DATA PROVIDED:
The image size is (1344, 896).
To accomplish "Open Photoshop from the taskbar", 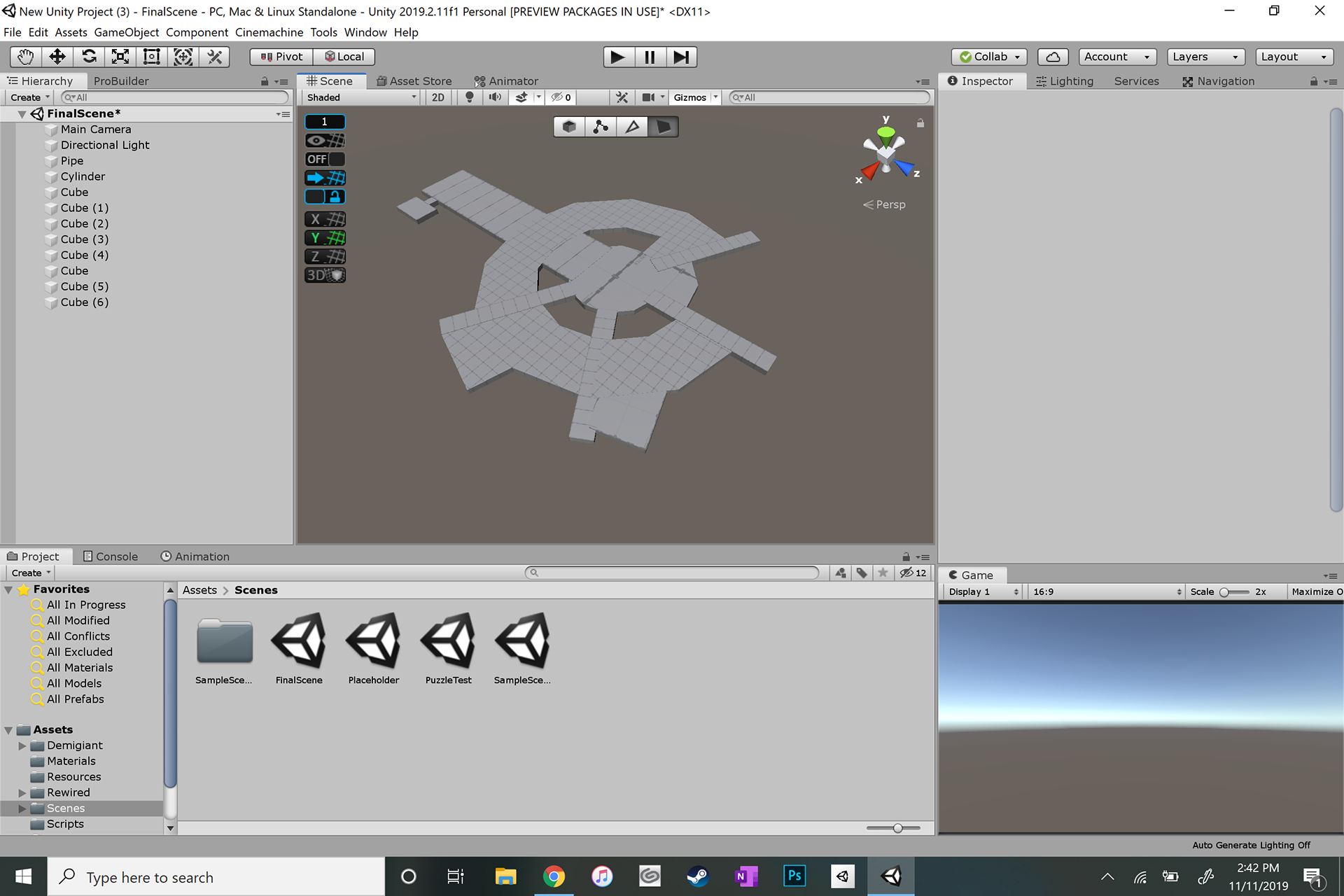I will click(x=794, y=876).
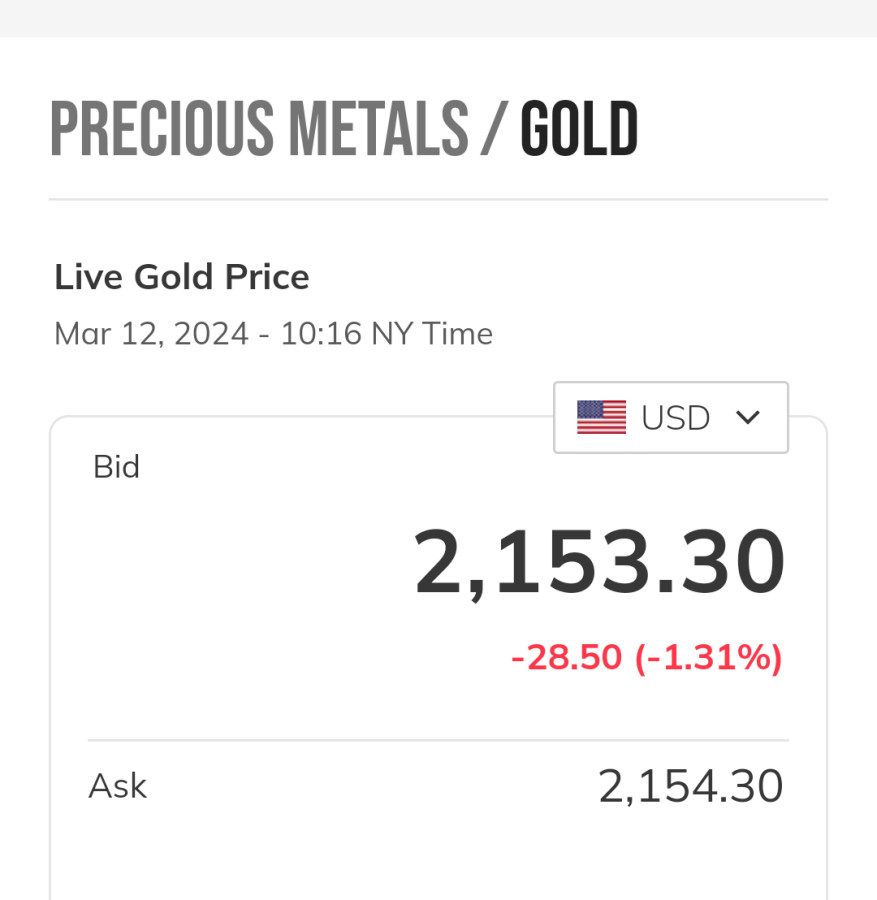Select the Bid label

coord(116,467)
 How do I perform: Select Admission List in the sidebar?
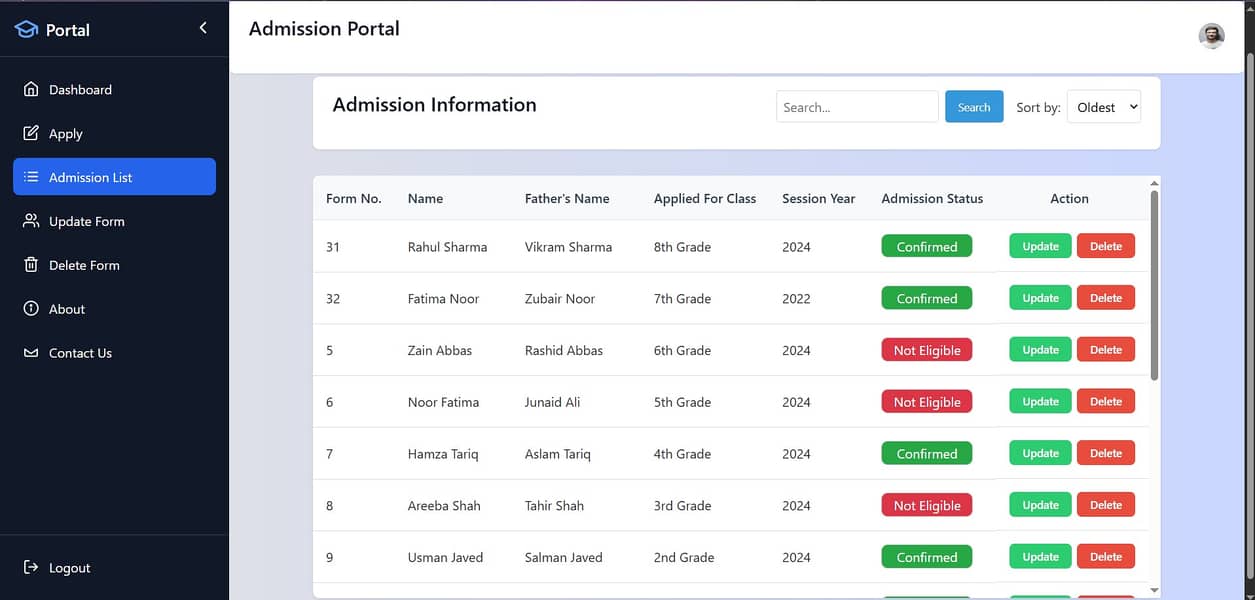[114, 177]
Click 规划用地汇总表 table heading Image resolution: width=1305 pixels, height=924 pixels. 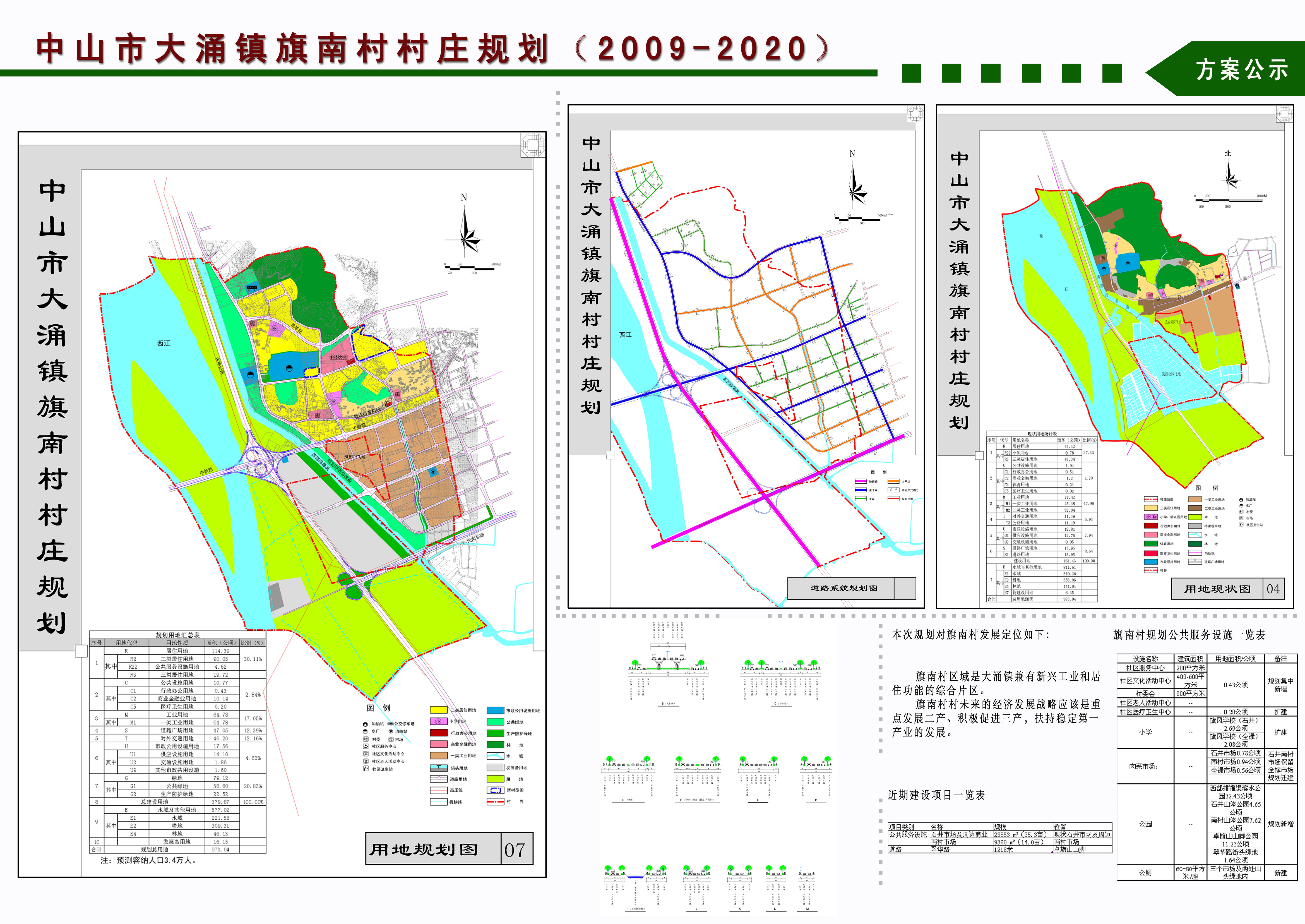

EXERCISE GOAL: Extract the entries verbatim, from the line containing "How do I perform: Select" through the final line of the entries, both included. Leave the pictures out of the answer.

OUTPUT FOR THIS TASK:
 How do I perform: Select Admission List in the sidebar?
[114, 177]
Click 规划用地汇总表 table heading Image resolution: width=1305 pixels, height=924 pixels. 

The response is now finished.